Выбрать главу

Но книги и в самом деле начинают жить отдельно от автора. Случилось так, что критик Инна Ростовцева послала мою книгу своему земляку, поэту Алексею Прасолову, который волею судеб оказался в то время в заключении. Впоследствии, уже после смерти поэта, она опубликовала его письмо, в котором упоминает обо мне как об авторе упомянутой книги. “Когда мне хочется почувствовать самое глубинное, чистое, сильное, я беру Лобанова и нужное вызываю в себе” (альманах “Поэзия, 1986, № 46).

Не скрою: как бы я сам ни относился к своей давней книжке, но я счастлив, что нашлась у нее родственная душа, что помогла она человеку в трудный для него момент. Вот в этом, видимо, и волнующий смысл нашей работы в литературе — неожиданное вдруг открытие: кому-то нужно твое слово, по-настоящему нужно, не по-читательски. Незавидная участь — всю жизнь писать и не узнать этого...

Потом, по выходе из заключения Алексей Прасолов вместе с Инной Ростовцевой пришел ко мне (жил я тогда в коммунальной квартире на Ленинском проспекте), и мы как-то наспех поговорили с ним. Я тогда еще не знал его как поэта, видел в нем человека, хлебнувшего “воздуха свoбoды” и спешащего окунуться в литературу. Показался он мне каким-то скрытно-тревожным. Побежал вниз в магазин за папиросами (я тогда не курил), вернувшись, что-то говорил об “интеллектуальной поэзии”, глубоко затягиваясь “беломором”. После этого я его больше не встречал. Доходили до меня какие-то странные слухи о его поведении, когда он учился на Высших литературных курсах. А потом — весть о трагической смерти в родном Воронеже, положившая конец, видимо, его мучительной борьбе с самим собою, за подлинность своего “я” в поэзии.

После трех сокровенных лет потянулись для меня духовные будни. Со временем все более оскудевали духовные радости, редко уже когда испытывал я прежнее состояние, может быть, потому, что слишком погряз в литературном эгоизме. Но могу сказать без лукавства, что после совершившегося во мне переворота ни единого слова не писалось мною вопреки тому, что мне открылось. Помню, редактор сборника, в котором должна была пойти моя статья, снял ее. По его словам, “бесполезно было что-то поправлять, весь дух статьи такой, что нельзя давать”. Этот “дух” и вызывал почему-то особенное озлобление многих критиков.
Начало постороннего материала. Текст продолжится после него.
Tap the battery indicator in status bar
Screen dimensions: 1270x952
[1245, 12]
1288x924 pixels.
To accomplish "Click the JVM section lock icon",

Спустя уже много лет после того духовного перерождения я оказался в полосе внутреннего кризиса. Ослабли нервы, упал жизненный тонус. И пришла мысль: единственная надежда — на причастие. До этого я никогда не причащался, хотя посещал церковь, особенно в дни Великого поста; по мере сил постился. От знакомой женщины-пенсионерки, истовой церковной прихожанки Марии Ивановны Козьминой, двоюродной сестры моего университетского друга Сергея Морозова, я не раз слышал об отце Виталии, настоятеле храма в подмосковном городе Солнечногорске. О нем шла молва: когда он служит, кажется, что он приподнимается над полом Храма. И когда я его увидел — старца с ликом праведника, похожего на Николая Угодника, излучающего вокруг себя тихий свет, — я целиком отдался душой во власть ему. Всю службу я простоял в полной отрешенности от всего житейского. И никогда никакой церковный хор не производил на меня такого волнующего действия, как слабое, какое-то надтреснутое пение Херувимской старичком и старушкой: они, казалось, с трудом стояли на ногах, и когда опускались на колени на пол и продолжали издавать все более слабеющие звуки — меня пронзила догадка, что такое может быть при последней литургии на земле.

С перехватившим горло волнением подходил я к сосуду, уже не видя священника, принял причастие, чувствуя, что происходит во мне что-то необыкновенное. Из храма вышел я с заливавшим душу ликованием. Христос во мне! И я в нем!

И все дни жил с поразительно ясным, реальным ощущением вошедшего в меня Христа. Его благодати, несокрушимой силы, через которую я смотрел на мир, на людей, испытывая неведомую мне ранее крепость духа, как будто и не было подавлявшей меня до этого немощи. Отсюда веду я новый период в своей духовной биографии, как, впрочем, и в своей литературной работе. Чуткий к моему слову В. Кожинов заметил этот перелом через мои писания, в которых, как он говорил мне, с 1974 года все более явственно выражена “твердыня духа” (название одной из моих статей).

И впоследствии, что бы ни происходило во мне и в окружающем мире, какие бы ни вторгались болезненные наслоения, — я твердо знал и знаю: это было! Было! То сущее, более чем все другое реальное для меня, которое только и можно назвать истинно глубинным мироощущением.